Raúl Carballeda

 

La juventud actual y quizá los pertenecientes a una o dos generaciones anteriores, están, si no identificados, si emocionados con las aventuras y ciencia ficción sobre los súper héroes, que brincaron de las revistas (comics) a la pantalla grande del cinematógrafo.

Con respecto al cine, en épocas recientes hemos visto luchar el bien contra el mal, en aventuras en las que, a punto de ser vencidos, los buenos, o sea los súper héroes, sacando fuerzas de quién sabe dónde, vencen a los malditos, desgraciados, malnacidos, desorientados y otros epítetos más, de los prototipos del mal.

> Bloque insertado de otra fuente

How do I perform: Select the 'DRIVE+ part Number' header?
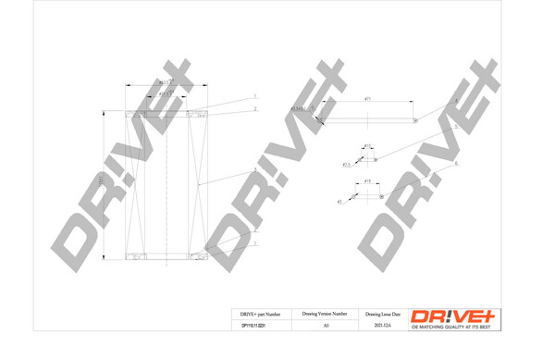260,314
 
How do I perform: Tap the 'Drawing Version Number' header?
325,314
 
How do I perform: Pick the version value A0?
325,326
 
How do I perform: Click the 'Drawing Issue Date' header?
382,314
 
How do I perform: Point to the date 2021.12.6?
382,326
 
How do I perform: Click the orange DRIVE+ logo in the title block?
452,315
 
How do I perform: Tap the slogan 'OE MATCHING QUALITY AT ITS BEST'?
452,327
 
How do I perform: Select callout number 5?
456,127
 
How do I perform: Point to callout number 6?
456,164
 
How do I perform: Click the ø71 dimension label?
367,98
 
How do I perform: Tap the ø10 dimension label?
367,145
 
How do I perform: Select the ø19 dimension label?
367,181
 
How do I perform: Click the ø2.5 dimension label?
347,165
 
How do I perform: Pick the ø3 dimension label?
339,201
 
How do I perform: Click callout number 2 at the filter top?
255,109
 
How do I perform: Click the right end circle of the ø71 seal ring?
415,119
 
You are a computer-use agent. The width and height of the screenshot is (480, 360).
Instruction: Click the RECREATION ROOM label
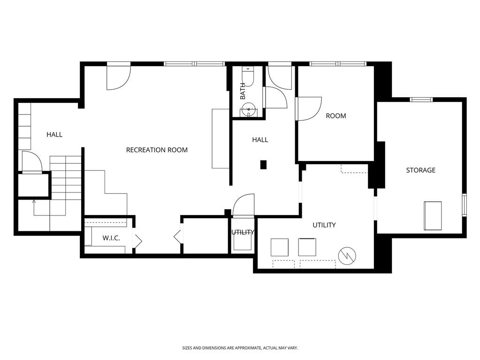click(x=157, y=150)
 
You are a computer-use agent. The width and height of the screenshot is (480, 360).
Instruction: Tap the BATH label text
click(x=243, y=91)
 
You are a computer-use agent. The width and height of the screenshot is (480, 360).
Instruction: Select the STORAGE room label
click(x=420, y=170)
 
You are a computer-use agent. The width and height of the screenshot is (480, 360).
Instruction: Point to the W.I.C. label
click(x=111, y=238)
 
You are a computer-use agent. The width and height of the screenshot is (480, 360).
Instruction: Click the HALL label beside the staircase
click(x=54, y=135)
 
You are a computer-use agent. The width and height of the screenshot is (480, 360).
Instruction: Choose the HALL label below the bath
click(x=260, y=140)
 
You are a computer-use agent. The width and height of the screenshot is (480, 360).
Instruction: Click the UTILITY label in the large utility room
click(x=324, y=225)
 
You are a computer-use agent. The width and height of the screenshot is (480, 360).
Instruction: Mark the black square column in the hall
click(x=264, y=165)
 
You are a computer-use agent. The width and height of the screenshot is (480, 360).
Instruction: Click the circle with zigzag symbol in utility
click(x=347, y=256)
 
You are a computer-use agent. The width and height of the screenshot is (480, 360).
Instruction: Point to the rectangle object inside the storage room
click(x=433, y=215)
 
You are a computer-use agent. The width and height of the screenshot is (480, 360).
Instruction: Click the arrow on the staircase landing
click(x=34, y=203)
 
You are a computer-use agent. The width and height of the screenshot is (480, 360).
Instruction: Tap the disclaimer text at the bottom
click(x=240, y=348)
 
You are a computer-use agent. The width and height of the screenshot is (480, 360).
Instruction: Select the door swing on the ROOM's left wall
click(x=308, y=108)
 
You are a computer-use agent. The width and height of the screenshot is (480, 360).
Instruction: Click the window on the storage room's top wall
click(x=421, y=99)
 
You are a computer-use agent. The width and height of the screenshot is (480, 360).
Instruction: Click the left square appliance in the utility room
click(x=280, y=247)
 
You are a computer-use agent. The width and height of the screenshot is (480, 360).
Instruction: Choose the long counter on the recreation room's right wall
click(x=220, y=138)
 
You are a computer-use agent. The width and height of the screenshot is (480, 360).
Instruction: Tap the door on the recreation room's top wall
click(x=118, y=77)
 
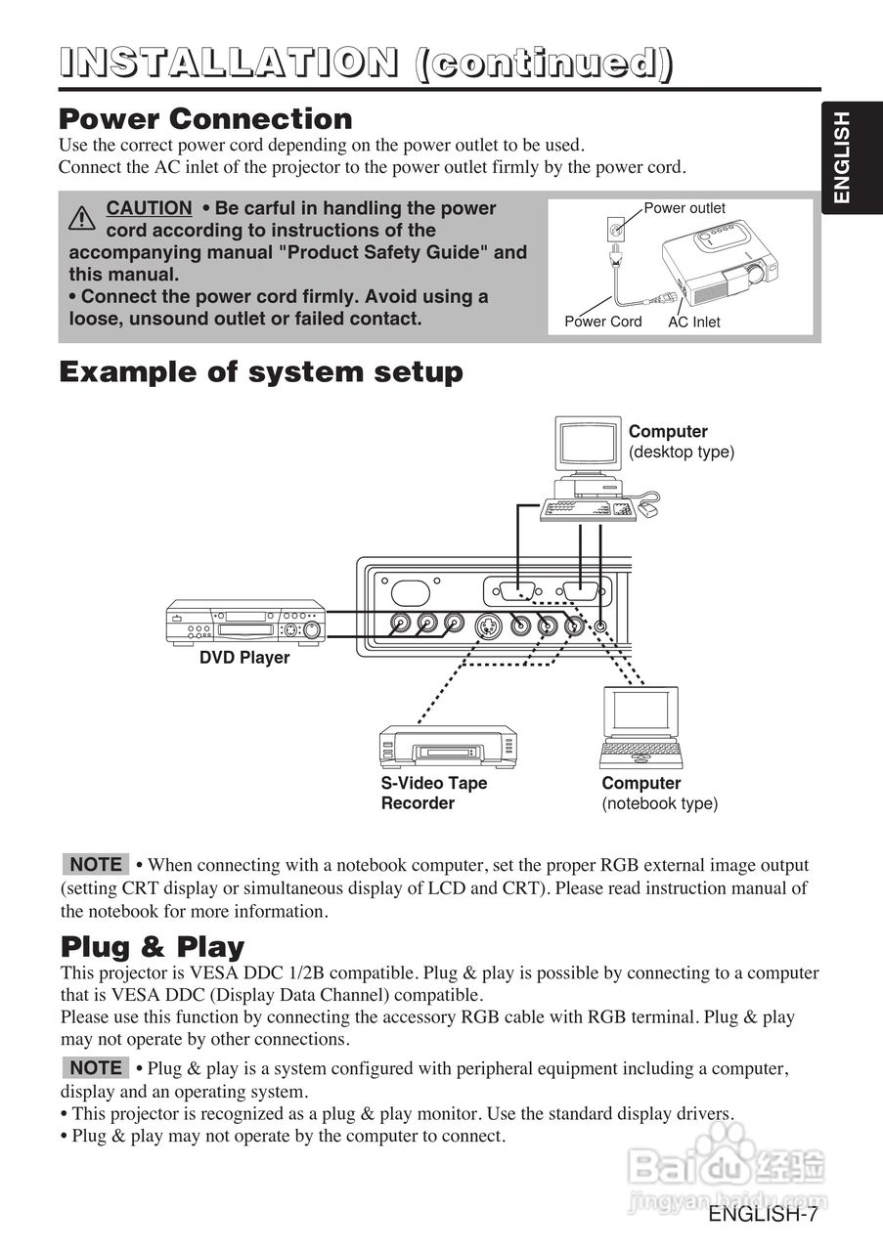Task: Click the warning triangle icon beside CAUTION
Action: pyautogui.click(x=82, y=218)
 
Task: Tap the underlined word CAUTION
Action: pyautogui.click(x=149, y=208)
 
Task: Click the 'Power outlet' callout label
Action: pyautogui.click(x=684, y=208)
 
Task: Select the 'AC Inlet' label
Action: pyautogui.click(x=693, y=322)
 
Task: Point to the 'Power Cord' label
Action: pyautogui.click(x=603, y=322)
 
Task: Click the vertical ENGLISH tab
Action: pyautogui.click(x=841, y=157)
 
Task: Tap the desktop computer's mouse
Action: pyautogui.click(x=648, y=509)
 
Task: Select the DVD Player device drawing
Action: pyautogui.click(x=245, y=623)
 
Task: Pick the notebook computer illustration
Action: pyautogui.click(x=640, y=728)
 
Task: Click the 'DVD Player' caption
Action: pyautogui.click(x=244, y=658)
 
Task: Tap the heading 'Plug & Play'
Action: pyautogui.click(x=153, y=947)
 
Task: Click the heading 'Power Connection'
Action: pyautogui.click(x=205, y=119)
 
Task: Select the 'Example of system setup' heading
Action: pyautogui.click(x=261, y=372)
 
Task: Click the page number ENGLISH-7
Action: pyautogui.click(x=762, y=1215)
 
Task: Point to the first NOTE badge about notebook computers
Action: pyautogui.click(x=96, y=864)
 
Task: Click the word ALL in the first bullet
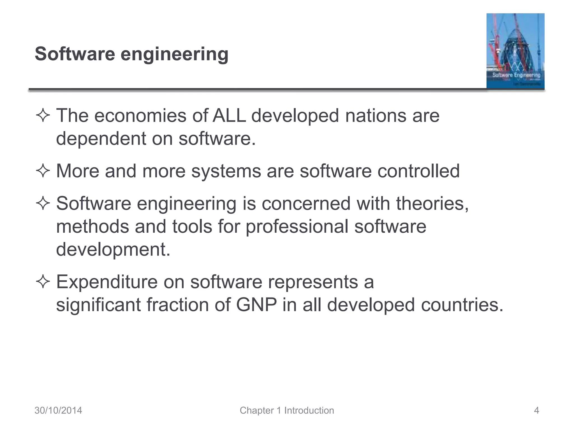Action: pos(229,116)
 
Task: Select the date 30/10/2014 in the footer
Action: pos(58,410)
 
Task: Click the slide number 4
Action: pos(536,410)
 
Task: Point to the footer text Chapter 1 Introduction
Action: pos(287,410)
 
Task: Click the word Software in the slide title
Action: pos(75,54)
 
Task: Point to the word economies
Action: pos(140,116)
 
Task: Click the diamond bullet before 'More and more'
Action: pos(43,171)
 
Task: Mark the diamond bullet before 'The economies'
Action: pos(43,116)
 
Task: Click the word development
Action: pos(113,249)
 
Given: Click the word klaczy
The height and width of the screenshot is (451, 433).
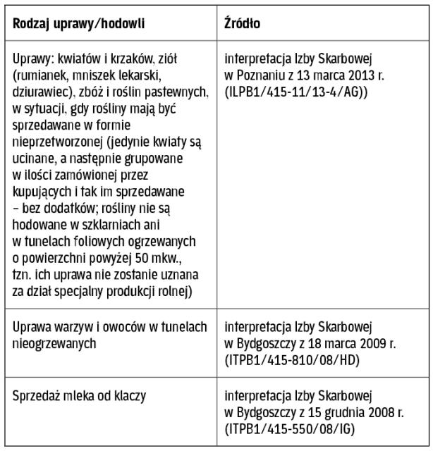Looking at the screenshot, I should (x=130, y=396).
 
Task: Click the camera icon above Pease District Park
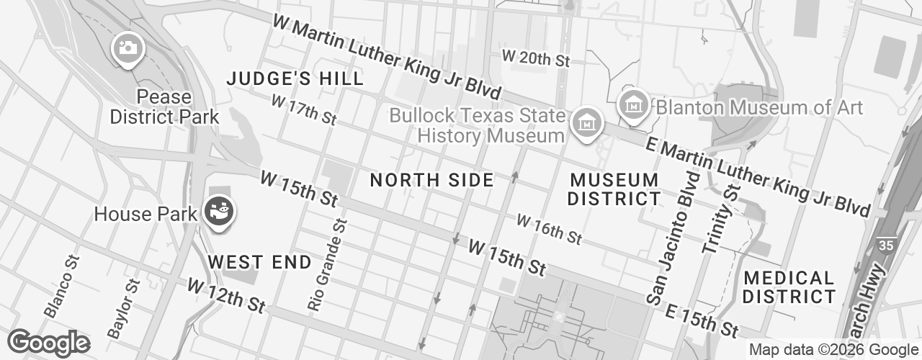(x=128, y=50)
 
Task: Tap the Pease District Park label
(x=164, y=107)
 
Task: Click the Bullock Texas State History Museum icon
(x=586, y=122)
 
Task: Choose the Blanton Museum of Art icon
(x=634, y=104)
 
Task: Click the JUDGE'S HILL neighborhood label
(x=295, y=79)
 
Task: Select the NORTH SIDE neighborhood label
(x=432, y=180)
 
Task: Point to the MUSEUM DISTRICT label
(x=614, y=189)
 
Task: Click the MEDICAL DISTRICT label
(x=789, y=287)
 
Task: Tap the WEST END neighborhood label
(x=260, y=262)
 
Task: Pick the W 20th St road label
(x=536, y=58)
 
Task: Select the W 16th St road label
(x=549, y=228)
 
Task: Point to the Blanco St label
(x=61, y=285)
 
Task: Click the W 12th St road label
(x=226, y=295)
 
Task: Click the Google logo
(x=48, y=342)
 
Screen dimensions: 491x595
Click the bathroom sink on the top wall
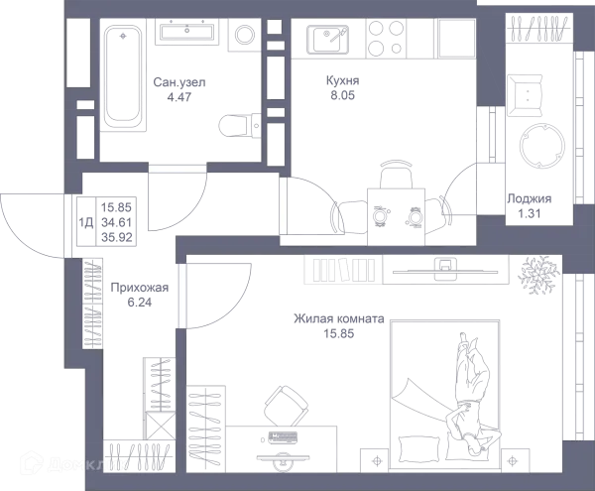click(189, 33)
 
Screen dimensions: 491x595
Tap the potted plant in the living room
click(538, 272)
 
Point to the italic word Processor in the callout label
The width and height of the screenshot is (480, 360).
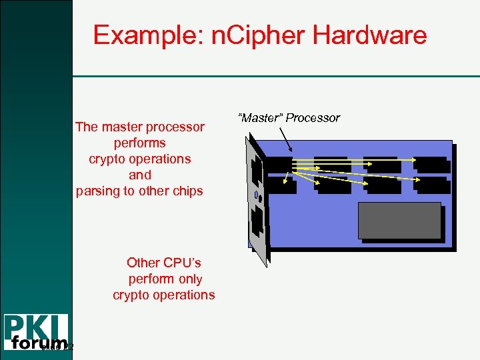click(313, 118)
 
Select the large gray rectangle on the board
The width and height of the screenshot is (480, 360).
click(399, 220)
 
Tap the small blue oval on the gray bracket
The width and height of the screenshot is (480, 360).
click(257, 195)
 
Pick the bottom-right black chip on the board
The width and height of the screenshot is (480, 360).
click(430, 185)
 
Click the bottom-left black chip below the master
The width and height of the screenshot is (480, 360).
click(280, 185)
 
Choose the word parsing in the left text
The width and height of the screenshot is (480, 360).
click(97, 191)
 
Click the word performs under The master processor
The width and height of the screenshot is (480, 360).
click(140, 143)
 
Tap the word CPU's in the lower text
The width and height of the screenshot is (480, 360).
click(182, 263)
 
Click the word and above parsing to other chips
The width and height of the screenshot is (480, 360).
click(140, 175)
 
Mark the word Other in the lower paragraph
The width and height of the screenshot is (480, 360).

¿Quiénes han sido los malos? No importa. Lo que verdaderamente importa son los buenos, como Superman, Supergirl, Pantera Negra, Spiderman, Ironman, Thor, Batman, Capitán América y otros más. Sus actos heroicos, que salvan al mundo, (todos los malos contra el mundo), hacen que las salas de cine se atiborren de espectadores que salen satisfechos al término de la función. 

Pero…todos estos son héroes del extranjero y qué, ¿en nuestro sufrido, vilipendiado, atemorizado y sin combustible, México, no hay nadie de estas características? Claro que sí; “Síganme los buenos” nos recuerda a uno; “Me canso ganzo”, al otro.

Sobre el segundo, es de reconocer la gran capacidad de nuestro folclórico presidente, don AMLO, que ha demostrado tener más agallas que todos sus antecesores, así como una gran capacidad física no sólo para realizar sus conferencias de madrugada y sus viajes semanales de campaña en aviones públicos, sino su empuje y resistencia para abrir casi en forma simultánea, más de una decena de frentes; y si no, veamos:

La cancelación del nuevo aeropuerto de la Ciudad de México; la construcción del sustituto en Santa Lucía; el proyecto del tren Maya; la creación de los súper delegados federales con sus correspondientes broncas estatales; la disminución de recursos federales a los Estados; la elaboración de un presupuesto austero para 2019; la disminución de la publicidad estatal, en radio y televisión (en la prensa escrita no se sabe); la asignación de un super presupuesto a la Secretaría de la Defensa; la creación de la Guardia Nacional; la construcción de refinerías, la eliminación del Consejo de Turismo dejando a la deriva las ferias internacionales; los jóvenes construyendo el futuro; la eliminación del IVA e incremento salarial en la franja fronteriza, y las super broncas con las huelgas que se están generalizando (¿por qué a unos y no a nosotros?); la contra reforma educativa; la reforma energética; la asignación de las nuevas Notarías; el revivir al Sindicato Mexicano de Electricistas; la guerra contra el huachicol; el cierre de ductos y la escasez de gasolina que tiene semi paralizado al país (aunque se diga lo contrario); la compra fast track de casi 600 pipas. “Pá todos hay, como no arrebaten”. Y todo en menos de dos meses. Mis respetos Presidente. Deseo que todo le salga bien.

Pero hay que entrarle a otros temas, ¿se podrá?. La bronca con Alfaro, el gobernador de Jalisco, (nada de “yo zafo”); el “helicopterazo” de Puebla (dice Jiménez Spriú: “el helicóptero cayó para abajo”); el desbloqueo de la CNTE que está desequilibrando al país (“no oprimiré al pueblo”…aunque se lo lleve la fregada) y que ya costó mil millones de pesos; las elecciones en Puebla; Venezuela, “yo no me meto con nadie para que nadie se meta conmigo” (¿será futurismo?) y, seguirá la mata dando. 

Vamos señor Presidente, usted puede con todo o…¿Quién le pondrá el Cascabel al Gato?